Here's a pretty clear example. Suppose that we have a conduct rule that says, "Ignorance of the law is no excuse." This might be a good conduct rule, because we want citizens to inform themselves about the content of the law, and we certainly don't want citizens deliberately insulating themselves from knowledge of the law in order to create a defense if they charged with its violation. But at the same time, we might prefer that ignorance of the law would serve as an excuse, at least some of the time, when it comes to actually convicting and punishing defendants. Punishment is expensive and injurious, and sometimes no really good purpose will be served by punishing someone who is reasonably ignorant of the law's content.
The Technology of Acoustice Separation
But how can we excuse ignorance of the law without altering the conduct rule? One way to accomplish this goal would involve some obfuscation by judges. Opinions might state boldly: "Ignorance of the law is no excuse," while simultaneously excusing ignorant defendants on the ground that "knowledge of the legal status of the intentional content is part of the mental state that is an element of the crime." The first formulation is easily accessible to ordinary folks; the second is couched in language that may be opaque except to those trained in the law.
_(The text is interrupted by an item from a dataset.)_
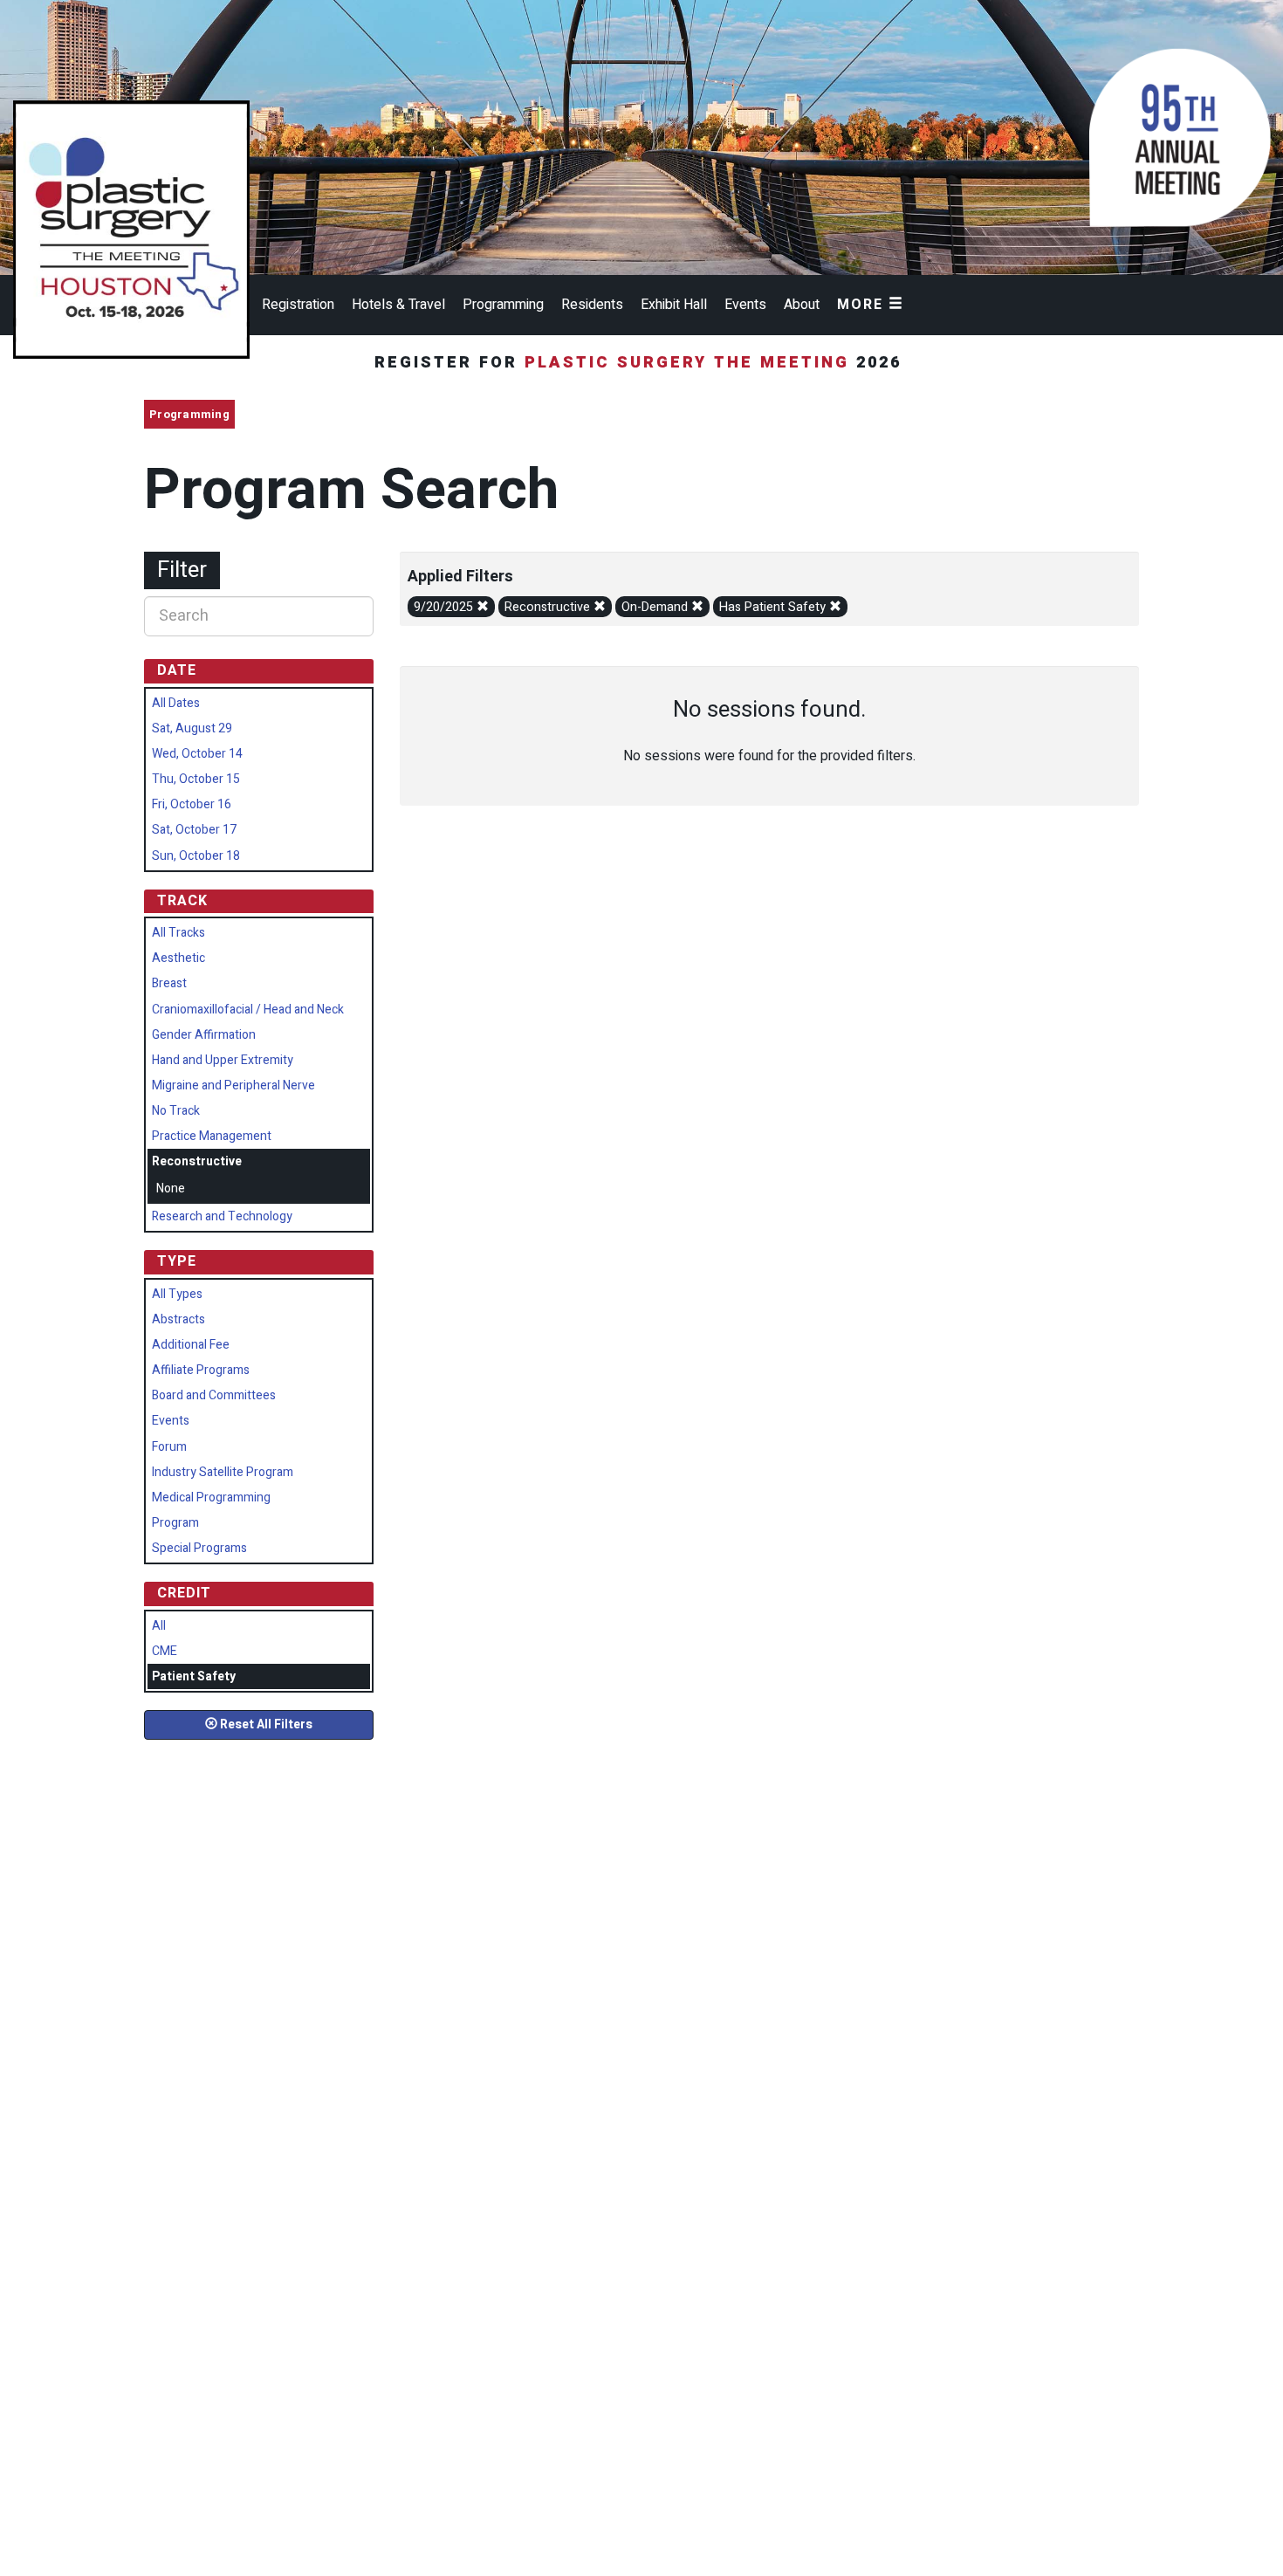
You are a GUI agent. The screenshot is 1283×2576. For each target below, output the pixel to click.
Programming (503, 304)
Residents (592, 304)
Even if it is possible to create acoustic separation between conduct rules and decision rules, doing so may be problematic on normative grounds. For utilitarians or welfarists, the only question is whether acoustic separation will produce good consequences, but for fairness-based (or deontological) approaches, the deception involved in acoustic separation seems problematic. This intuition is reflected in a variety of legal doctrines (such as the "void for vagueness" doctrine in constitutional law) and in the notion of "publicity" that is usually included in formulations of the ideal of the rule of law.
Using the Distinction
The distinction between conduct rules and decision rules may not arise frequently--because the conditions for acoustic separation may be rare and because the law usually aims at congruence between the two sorts of rules, but in almost every legal context the distinction could become relevant. It is almost always worth asking, "Is there any discrepancy between the conduct rules and decision rules in this area of law?" And if there is such a discrepancy, then further questions are in order: "Is this accidental or does it serve some function?" and "Is this instance of acoustic separation normatively justified?"
Related Lexicon Entries
- Meir Dan-Cohen Decision Rules and Conduct rules: On Acoustic Separation in Criminal Law, 97 Harvard Law Review 625 (1984) (available to subscribers on Jstor and anthologized in Meir Dan-Cohen, Harmful Thoughts: Essays on Law, Self, and Morality (Cambridge University Press 2002).
- Criminal Law Conversations (Paul H. Robinson, Stephen Garvey, & Kimberley Kessler Ferzan eds., Oxford University Press 2009). This volume contains several essays that comment on Dan-Cohen's idea.
- Paul H. Robinson, Rules of Conduct and Principles of Adjudication, 57 U. Chi. L. Rev. 729 (1990).